I agree with the opinions of the article's author. It would be far better to ensure that support for the old titles you bought are available on modern hardware rather than making sure Steam is still accessible on a PC running windows 98. This is one of those corner-cases where piracy is acceptable. You already paid for the game, you just need to jump through some hoops to play it on your 30 year old PC.

[–] Talaraine@fedia.io 24 points 4 days ago (12 children)

Or just support GoG and buy the game from them.

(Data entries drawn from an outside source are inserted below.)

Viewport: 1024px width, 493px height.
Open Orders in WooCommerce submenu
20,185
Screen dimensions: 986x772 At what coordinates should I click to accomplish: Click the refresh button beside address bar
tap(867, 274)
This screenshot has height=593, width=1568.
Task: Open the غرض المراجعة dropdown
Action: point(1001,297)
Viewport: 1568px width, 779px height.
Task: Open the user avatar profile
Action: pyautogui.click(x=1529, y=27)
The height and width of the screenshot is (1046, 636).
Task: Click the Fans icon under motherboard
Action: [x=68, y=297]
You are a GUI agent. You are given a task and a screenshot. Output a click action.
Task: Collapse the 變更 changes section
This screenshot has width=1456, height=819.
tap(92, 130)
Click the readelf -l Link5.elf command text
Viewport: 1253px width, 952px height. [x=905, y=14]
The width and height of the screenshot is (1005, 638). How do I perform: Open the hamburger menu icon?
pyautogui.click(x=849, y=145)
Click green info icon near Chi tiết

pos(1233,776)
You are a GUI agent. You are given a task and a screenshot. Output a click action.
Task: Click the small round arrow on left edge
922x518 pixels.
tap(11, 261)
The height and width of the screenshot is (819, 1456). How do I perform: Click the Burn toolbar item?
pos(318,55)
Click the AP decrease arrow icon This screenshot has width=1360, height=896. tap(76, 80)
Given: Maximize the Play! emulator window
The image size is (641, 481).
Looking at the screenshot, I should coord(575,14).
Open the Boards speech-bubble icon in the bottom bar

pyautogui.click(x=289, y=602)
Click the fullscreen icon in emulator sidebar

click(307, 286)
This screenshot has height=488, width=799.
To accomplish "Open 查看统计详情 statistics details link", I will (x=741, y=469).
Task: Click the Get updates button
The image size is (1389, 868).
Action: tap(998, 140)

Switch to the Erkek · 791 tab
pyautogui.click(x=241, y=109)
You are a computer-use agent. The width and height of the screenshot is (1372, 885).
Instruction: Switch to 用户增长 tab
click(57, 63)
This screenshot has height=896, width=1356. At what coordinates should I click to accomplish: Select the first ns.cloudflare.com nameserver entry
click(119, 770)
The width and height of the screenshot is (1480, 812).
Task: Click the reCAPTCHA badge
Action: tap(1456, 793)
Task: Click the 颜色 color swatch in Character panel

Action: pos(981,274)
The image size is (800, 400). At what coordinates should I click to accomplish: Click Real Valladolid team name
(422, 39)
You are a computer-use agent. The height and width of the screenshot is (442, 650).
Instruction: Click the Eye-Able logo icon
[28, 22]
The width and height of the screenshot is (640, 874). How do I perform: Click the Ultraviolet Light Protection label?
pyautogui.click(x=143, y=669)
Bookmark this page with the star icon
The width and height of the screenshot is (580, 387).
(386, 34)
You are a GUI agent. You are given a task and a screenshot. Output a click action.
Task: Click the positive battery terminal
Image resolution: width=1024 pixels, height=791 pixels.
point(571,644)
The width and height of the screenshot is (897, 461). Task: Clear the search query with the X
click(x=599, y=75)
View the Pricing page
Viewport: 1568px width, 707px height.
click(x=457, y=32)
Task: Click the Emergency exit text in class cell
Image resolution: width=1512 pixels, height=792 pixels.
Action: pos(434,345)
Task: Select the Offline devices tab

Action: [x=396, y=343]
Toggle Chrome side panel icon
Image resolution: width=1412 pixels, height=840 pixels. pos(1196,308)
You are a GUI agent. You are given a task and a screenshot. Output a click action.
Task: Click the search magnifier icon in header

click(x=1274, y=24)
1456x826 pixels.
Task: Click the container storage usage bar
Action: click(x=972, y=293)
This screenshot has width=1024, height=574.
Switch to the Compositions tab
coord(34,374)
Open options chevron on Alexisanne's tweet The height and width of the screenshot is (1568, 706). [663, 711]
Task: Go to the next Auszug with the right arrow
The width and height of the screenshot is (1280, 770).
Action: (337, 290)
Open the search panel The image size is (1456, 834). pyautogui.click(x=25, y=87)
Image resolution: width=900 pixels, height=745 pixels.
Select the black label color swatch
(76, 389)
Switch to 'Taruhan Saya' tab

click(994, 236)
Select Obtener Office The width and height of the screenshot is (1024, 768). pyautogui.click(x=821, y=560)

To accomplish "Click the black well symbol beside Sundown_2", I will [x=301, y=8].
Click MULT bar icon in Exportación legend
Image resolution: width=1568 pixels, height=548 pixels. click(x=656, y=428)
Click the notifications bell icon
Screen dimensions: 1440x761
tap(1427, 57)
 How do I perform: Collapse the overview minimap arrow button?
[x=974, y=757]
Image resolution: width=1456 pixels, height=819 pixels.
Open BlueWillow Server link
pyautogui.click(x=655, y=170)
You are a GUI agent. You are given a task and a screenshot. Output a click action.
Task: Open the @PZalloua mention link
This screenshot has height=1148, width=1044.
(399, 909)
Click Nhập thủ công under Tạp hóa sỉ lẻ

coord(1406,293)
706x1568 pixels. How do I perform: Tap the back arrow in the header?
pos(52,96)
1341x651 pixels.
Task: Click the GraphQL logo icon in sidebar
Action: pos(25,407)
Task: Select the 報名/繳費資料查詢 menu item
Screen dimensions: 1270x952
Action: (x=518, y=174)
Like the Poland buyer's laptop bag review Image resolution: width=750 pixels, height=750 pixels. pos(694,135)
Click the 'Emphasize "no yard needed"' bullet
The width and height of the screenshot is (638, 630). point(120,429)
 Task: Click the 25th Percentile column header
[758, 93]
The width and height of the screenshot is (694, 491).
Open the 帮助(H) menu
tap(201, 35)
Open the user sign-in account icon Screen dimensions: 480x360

[–] Cricket@lemmy.zip 9 points 4 days ago (11 children)

This seems like the wisest option for the long term. I just recently decided that any games that are available on both and don't make use of Steam-exclusive features I will buy from GOG instead. Up until that point I had been buying games on Steam by default when they had sales, but GOG has equivalent sales at the same time. Unless the game takes advantage of some Steam-exclusive feature, there seems to be no good reason to buy it from Steam instead of from GOG.

[–] RobotZap10000@feddit.nl 6 points 4 days ago (3 children)

I do the exact same, but I also buy multiplayer and VR games on Steam, because I run Linux, and GOG Galaxy isn't out on Linux (yet). I really don't want to faff about getting all of that working on each individual game. I bought Rain World and FTL on GOG, but Star Wars: Battlefront 2 on Steam.

[–] Talaraine@fedia.io 6 points 4 days ago (1 children)

You can run Heroic Launcher on Linux and it ties into GoG, didn't know if you knew. (I run Linux too! There's dozens of us xD)

[–] RobotZap10000@feddit.nl 5 points 4 days ago (1 children)

I already use it, but thanks for recommending it. It's really great. Here on Lemmy, I think the number of Linux users is in the thousands, not dozens.

[–] entropicdrift 3 points 4 days ago

Here on Lemmy, I think the number of Linux users is in the thousands, not dozens.

Can confirm

[–] slauraure@beehaw.org 5 points 4 days ago

Heck I just run GOG Galaxy in Proton to not have to patch everything manually.

[–] Cricket@lemmy.zip 1 points 3 days ago

Thanks for pointing this out about multiplayer and VR games. I had wondered about this exact thing, so I appreciate your confirming it!